Flunking the E-mail Test

Our Undercover Mission
We wanted to see how well garage door dealers are responding to e-mail.

Our Test Method
At 10:00 a.m. on Monday, Jan. 28, we sent the same e-mail message (from a Yahoo e-mail address) to 15 dealers in 14 different states from coast to coast. Disguised as "Richard Adams," we sent the message on Monday to see if people would respond that week.

Our e-mail said that we needed to purchase three garage doors for a new house being built, and we asked for their recommendation. To encourage a quick response, we said we wanted "the best doors available," noting that we wanted to "make this purchase by Feb. 8."

The Results

Of the 15 dealers, five never responded, even after a month of waiting. Of the 10 that responded, one sent an automated reply, promising to follow up later. He didn't.

Of the nine others, three speedily replied on the same day, and three replied on Tuesday. One responded on Wednesday after a two-day wait, and the other two dealers didn't reply until Thursday.

Best Practices

1. Same-day response. If a customer called your office, would you wait three days to respond? We think it's reasonable to expect a response within 24 hours.

2. Ask questions. We were impressed by the two respondents who asked about our needs, inquiring about the style of our home, color and window requirements, ceiling height, if we needed openers, etc.

3. Think links. Four dealers provided a link to the Web site of their major door supplier. This convenient option gave us a quick-click way to learn more about their products.

4. Offer an 800-number. Three urged us to call their convenient toll-free number to set up an appointment.

5. Showroom invitation. Five dealers cordially invited us to visit their showroom. This gesture told us they were professional, courteous, established dealers.

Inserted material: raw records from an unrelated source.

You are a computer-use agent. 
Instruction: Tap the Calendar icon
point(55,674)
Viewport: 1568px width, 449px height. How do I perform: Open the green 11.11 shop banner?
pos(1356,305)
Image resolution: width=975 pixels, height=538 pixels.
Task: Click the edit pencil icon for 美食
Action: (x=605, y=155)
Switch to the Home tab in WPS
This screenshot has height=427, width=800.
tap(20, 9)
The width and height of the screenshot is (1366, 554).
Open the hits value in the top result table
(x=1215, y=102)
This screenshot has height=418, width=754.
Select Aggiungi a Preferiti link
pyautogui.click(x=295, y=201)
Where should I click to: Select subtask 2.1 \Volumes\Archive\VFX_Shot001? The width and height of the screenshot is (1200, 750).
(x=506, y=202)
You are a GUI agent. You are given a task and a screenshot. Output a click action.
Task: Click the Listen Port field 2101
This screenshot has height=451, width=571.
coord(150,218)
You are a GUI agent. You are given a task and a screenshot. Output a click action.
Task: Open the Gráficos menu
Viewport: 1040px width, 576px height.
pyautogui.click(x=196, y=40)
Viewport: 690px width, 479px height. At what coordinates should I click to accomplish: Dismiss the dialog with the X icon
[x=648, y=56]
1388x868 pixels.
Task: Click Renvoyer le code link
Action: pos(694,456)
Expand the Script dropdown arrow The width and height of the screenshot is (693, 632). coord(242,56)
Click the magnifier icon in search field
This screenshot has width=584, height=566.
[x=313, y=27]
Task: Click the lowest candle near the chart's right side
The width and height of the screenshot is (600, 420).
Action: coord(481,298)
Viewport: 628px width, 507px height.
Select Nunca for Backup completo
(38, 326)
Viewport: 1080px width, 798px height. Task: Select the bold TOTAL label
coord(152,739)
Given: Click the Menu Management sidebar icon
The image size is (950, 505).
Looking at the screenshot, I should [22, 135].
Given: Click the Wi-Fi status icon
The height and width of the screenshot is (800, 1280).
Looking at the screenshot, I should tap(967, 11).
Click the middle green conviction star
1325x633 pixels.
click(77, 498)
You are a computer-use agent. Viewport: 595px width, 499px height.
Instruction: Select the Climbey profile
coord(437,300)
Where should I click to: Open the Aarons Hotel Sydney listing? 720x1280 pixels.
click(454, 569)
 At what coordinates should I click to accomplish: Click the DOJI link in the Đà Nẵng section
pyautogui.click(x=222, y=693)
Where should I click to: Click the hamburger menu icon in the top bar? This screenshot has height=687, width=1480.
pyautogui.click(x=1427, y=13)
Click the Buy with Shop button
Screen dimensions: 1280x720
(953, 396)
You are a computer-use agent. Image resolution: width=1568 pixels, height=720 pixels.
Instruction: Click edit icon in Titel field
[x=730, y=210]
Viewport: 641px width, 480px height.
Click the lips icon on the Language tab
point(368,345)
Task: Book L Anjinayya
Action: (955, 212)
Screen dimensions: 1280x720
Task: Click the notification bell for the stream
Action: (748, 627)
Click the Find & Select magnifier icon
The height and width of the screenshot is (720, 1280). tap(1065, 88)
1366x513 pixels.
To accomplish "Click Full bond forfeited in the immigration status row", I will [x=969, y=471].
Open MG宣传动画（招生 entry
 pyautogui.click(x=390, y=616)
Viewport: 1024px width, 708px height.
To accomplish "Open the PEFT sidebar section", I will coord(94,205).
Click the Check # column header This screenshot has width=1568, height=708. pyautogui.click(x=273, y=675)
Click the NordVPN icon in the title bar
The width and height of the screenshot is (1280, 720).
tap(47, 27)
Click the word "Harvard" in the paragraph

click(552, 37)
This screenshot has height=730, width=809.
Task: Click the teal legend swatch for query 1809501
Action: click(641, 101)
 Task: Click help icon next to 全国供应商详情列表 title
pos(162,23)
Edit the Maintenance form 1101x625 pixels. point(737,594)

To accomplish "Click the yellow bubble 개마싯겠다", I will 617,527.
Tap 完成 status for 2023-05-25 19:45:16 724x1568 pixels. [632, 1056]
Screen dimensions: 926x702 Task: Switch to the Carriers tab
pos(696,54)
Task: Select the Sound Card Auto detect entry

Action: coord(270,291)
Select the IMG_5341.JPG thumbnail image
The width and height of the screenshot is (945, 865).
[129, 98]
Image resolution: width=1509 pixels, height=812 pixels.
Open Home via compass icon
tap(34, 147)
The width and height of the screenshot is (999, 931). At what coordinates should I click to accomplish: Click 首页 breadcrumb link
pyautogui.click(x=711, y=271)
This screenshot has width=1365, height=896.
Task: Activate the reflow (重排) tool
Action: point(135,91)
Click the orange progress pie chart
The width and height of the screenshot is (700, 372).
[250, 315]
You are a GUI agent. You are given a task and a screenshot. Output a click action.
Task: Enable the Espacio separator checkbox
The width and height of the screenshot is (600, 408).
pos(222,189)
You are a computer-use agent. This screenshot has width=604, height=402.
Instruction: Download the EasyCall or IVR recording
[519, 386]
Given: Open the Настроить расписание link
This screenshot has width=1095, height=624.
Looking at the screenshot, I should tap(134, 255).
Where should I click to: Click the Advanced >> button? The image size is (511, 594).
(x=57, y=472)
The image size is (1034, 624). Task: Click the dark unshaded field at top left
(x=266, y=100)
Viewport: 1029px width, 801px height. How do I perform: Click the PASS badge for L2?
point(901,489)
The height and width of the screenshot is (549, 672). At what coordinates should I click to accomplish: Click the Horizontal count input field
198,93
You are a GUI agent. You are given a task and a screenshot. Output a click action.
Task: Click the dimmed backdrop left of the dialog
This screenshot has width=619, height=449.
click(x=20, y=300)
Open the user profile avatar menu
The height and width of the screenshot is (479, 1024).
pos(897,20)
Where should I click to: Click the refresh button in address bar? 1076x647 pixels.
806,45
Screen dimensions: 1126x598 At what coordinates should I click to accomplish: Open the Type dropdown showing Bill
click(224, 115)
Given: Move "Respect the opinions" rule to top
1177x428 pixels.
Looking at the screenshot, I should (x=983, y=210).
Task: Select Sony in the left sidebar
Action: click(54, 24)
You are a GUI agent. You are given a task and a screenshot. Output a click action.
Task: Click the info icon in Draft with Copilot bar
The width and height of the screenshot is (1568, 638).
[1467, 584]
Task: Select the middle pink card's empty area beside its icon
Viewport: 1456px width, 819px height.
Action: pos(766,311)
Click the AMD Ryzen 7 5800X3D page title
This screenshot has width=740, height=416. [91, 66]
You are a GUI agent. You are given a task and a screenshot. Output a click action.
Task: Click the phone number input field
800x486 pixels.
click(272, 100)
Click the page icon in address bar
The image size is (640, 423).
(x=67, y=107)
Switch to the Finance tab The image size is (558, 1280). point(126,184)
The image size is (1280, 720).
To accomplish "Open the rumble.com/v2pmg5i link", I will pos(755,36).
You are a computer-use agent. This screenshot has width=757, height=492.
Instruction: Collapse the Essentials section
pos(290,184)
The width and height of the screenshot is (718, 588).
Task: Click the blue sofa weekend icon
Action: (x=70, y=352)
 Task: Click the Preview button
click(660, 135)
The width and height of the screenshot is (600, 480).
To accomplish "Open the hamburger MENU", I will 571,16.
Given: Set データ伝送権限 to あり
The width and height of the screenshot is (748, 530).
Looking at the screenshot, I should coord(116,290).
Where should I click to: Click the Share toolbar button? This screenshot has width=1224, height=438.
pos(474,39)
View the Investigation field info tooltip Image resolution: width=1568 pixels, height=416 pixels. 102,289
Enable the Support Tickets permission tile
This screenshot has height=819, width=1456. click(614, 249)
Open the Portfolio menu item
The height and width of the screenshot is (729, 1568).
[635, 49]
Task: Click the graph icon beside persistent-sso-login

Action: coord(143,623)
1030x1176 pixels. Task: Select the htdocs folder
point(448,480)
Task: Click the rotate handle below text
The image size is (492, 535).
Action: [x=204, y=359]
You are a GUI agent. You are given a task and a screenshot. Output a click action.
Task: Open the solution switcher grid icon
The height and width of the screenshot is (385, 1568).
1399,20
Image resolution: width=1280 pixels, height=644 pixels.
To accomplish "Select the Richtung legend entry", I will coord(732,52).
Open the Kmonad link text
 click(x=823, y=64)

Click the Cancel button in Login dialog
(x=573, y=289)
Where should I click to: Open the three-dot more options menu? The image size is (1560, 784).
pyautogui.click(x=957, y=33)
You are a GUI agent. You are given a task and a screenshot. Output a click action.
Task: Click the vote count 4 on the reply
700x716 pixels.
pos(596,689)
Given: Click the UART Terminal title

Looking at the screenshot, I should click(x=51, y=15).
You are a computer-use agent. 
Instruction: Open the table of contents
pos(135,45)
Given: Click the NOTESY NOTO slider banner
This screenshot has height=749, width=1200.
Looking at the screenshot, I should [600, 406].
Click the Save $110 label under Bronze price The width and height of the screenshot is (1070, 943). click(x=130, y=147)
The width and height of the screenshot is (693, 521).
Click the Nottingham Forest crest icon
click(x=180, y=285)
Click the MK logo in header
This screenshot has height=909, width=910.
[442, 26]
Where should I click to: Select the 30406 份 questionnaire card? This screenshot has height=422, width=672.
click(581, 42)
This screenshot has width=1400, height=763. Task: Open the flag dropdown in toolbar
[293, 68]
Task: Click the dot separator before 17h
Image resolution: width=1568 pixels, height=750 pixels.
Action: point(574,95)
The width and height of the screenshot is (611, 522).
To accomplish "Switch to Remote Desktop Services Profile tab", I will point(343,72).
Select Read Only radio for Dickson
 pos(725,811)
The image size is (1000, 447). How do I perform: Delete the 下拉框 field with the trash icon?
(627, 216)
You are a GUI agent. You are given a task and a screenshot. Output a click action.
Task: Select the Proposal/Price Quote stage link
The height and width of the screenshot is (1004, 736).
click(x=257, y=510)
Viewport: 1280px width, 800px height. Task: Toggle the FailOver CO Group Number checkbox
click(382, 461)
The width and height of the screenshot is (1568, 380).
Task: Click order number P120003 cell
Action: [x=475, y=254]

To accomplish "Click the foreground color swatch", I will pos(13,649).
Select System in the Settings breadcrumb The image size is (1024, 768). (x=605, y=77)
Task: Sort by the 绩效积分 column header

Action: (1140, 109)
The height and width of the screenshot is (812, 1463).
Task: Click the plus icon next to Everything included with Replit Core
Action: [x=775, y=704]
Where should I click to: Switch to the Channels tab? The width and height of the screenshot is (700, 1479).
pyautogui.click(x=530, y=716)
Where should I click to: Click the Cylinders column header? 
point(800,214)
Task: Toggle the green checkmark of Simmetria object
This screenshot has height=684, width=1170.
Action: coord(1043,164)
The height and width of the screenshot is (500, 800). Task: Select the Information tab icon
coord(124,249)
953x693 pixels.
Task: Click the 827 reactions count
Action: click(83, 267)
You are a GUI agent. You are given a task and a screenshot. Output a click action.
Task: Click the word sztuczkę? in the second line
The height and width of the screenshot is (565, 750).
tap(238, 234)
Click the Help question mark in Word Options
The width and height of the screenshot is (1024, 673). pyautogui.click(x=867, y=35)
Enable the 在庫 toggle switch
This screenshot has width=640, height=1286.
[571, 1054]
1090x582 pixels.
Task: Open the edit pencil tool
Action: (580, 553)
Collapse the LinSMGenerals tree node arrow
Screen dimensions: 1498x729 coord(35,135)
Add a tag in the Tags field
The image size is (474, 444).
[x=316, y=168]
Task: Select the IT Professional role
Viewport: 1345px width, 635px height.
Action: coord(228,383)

6. Follow up? Only one of our dealers sent a second e-mail after we didn't respond to his first e-mail. As they say, "Persistence pays."

Worst Practices

1. Late or no response. Failing to respond is clearly a failure. If you wait three days to respond, your competitor may have already sold them a door by then. (The dealers in these states did not respond at all: Mich., Ind., Calif., Wash., N.Y.)

2. Misspellings/Bad grammar. Even though misspellings and poor grammar are common in e-mail messages, we think business communications should be above that. Try a quick Spell Check, and re-read your response before you click Send.

3. Ugly format. Three responses came to us in long running text with no paragraph breaks. Can't an e-mail letter look as good as a professional letter?


We salute these two dealers for their excellent responses. They seemed to do everything right.

· Dan Apple, Apple Door, Richmond, Va.

· Kerry Porter, Crawford Roll-Lite Door Sales, Portland, Ore.